WHAT YOU NEED TO DO. The expected output is the data itself, duplicated in full.

═════ RECORDS ═════

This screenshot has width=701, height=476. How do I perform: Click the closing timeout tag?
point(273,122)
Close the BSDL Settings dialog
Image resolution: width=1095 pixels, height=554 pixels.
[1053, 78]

═════

ANSWER BOX.
This screenshot has width=701, height=476. How do I perform: Click the closing timeout tag?
point(273,122)
Close the BSDL Settings dialog
Image resolution: width=1095 pixels, height=554 pixels.
[1053, 78]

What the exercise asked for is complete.